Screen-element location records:
>> start

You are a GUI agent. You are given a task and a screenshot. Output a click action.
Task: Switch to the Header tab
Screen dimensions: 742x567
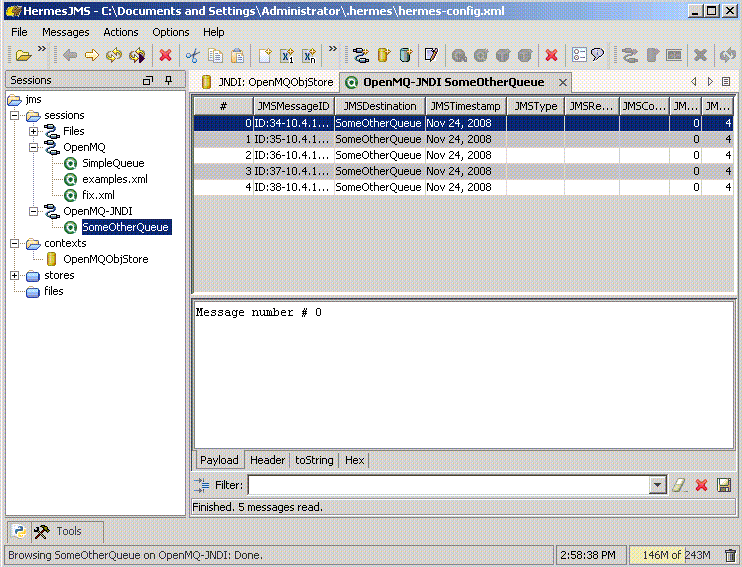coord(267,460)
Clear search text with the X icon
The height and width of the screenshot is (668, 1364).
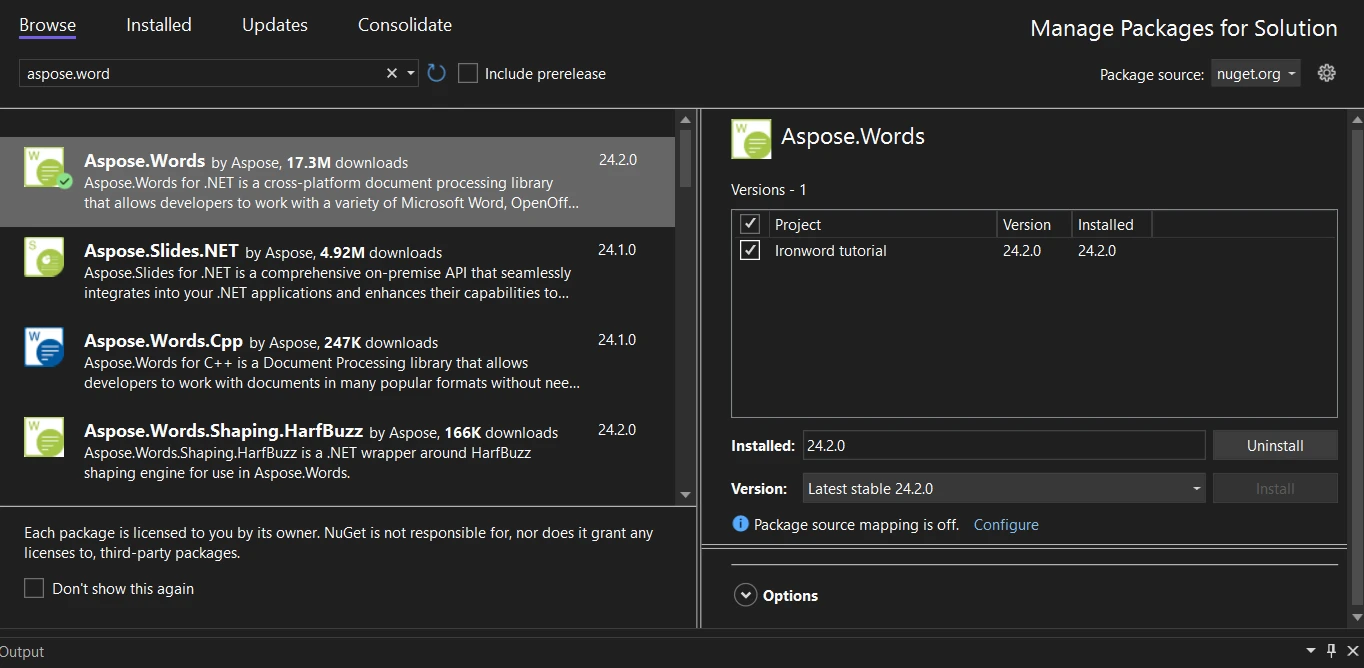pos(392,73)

>> end
>> start

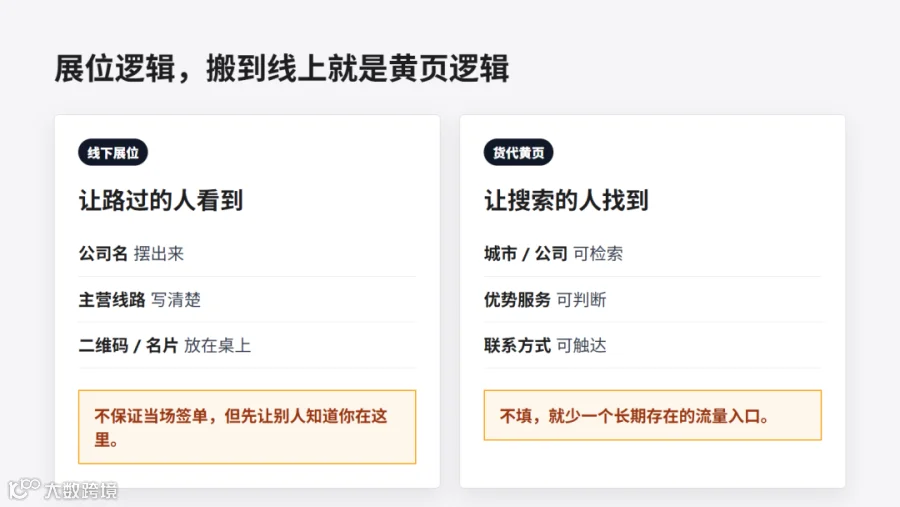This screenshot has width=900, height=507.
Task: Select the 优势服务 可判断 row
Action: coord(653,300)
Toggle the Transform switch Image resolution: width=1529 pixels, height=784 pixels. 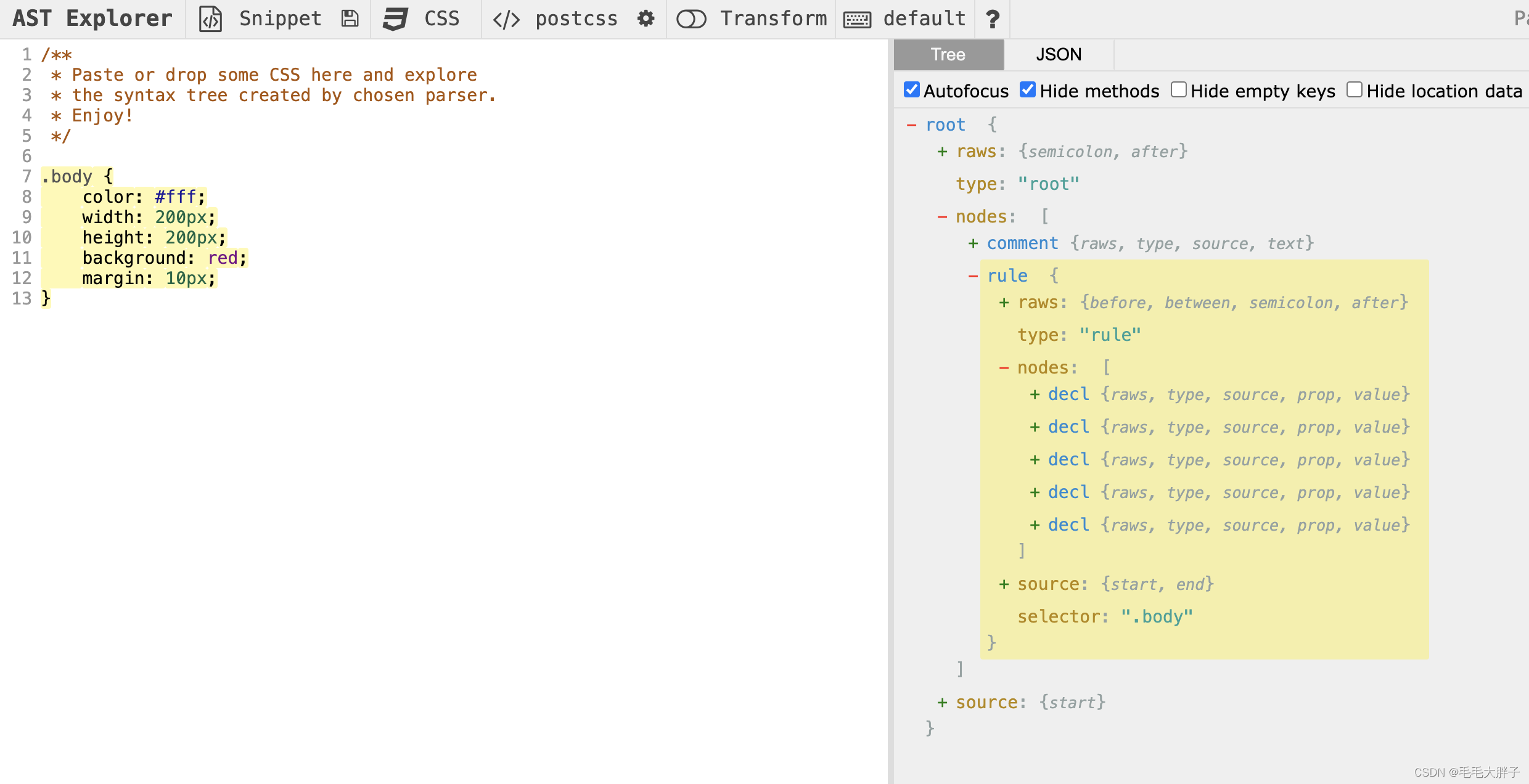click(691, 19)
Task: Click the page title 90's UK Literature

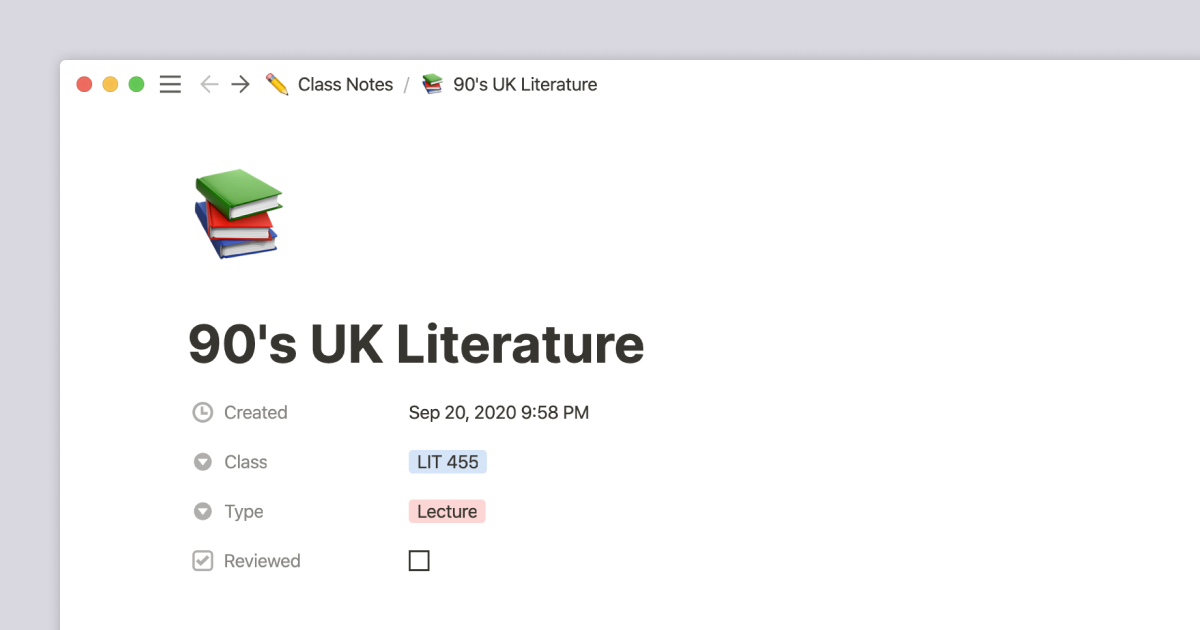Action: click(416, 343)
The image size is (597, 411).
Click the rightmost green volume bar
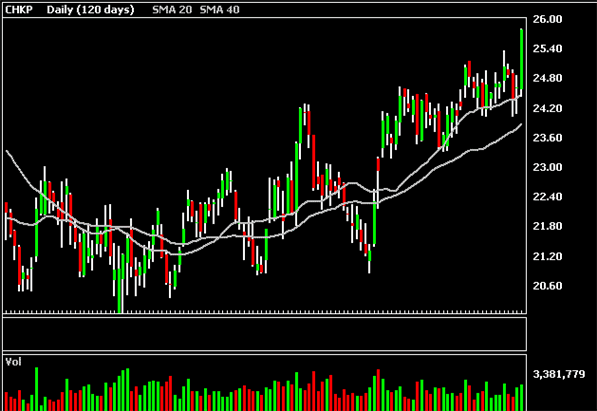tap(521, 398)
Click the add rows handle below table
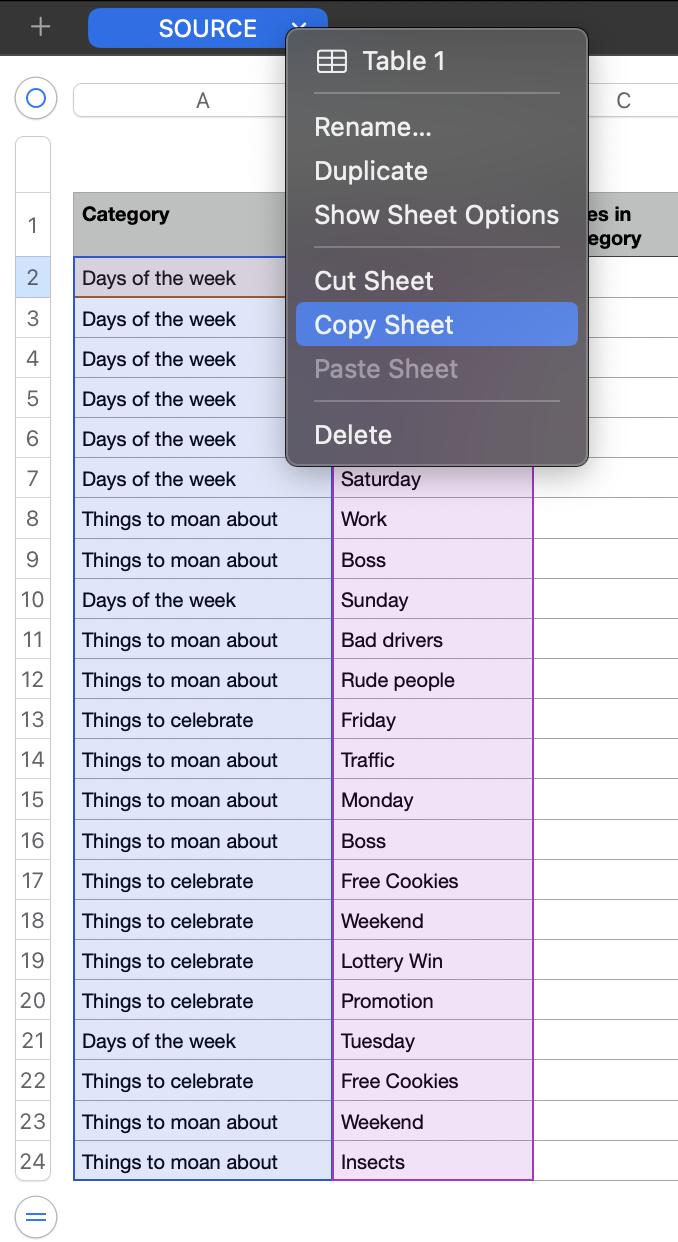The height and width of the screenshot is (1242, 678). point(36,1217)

>> end

- THE PROBLEM -
Convert the lines above, from the line containing "You are a GUI" through the line containing "pos(392,73)", into a JSON list of strings with one string per line and blank lines omitted. Leave the pictures out of the answer.

- TASK OUTPUT -
[
  "You are a GUI agent. You are given a task and a screenshot. Output a click action.",
  "Task: Switch to the Header tab",
  "Screen dimensions: 742x567",
  "coord(267,460)",
  "Clear search text with the X icon",
  "The height and width of the screenshot is (668, 1364).",
  "pos(392,73)"
]